Neutralization of Borna Disease Virus Depends upon Terminal Carbohydrate Residues (α-D-Man, β-D-GlcNAc) of Glycoproteins gp17 and gp94

Abstract

Borna disease virus (BDV) is an enveloped, nonsegmented, negative-stranded RNA virus that causes infections of the brain in a wide range of animal species and man. The third open reading frame codes for a protein of 17 kD (gp17) that is N-glycosylated and contains terminal α-D-mannose and N-acetyl-β-D-glucosamine residues.

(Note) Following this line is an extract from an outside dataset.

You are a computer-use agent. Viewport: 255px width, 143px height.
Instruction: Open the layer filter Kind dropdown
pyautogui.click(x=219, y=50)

Rat sera raised against these carbohydrates (anti-sugar antisera) show high in vitro neutralization activity and were capable of precipitating BDV. The neutralizing capacity of sera derived from experimentally BDV-infected rabbits, in turn, decreased after adsorption with those carbohydrates. They partially inhibited infection of primary young rabbit brain cells in a dose-dependent manner. Furthermore, the anti-sugar antisera recognized a second virus-specific glycoprotein with an apparent molecular mass of 94 kD (gp94), providing indirect evidence that gp94 is involved in virus adsorption and/or entry into cells. Neutralization of BDV comprises a complex event and, as shown for the first time, involves the carbohydrate residues of both glycoproteins of BDV.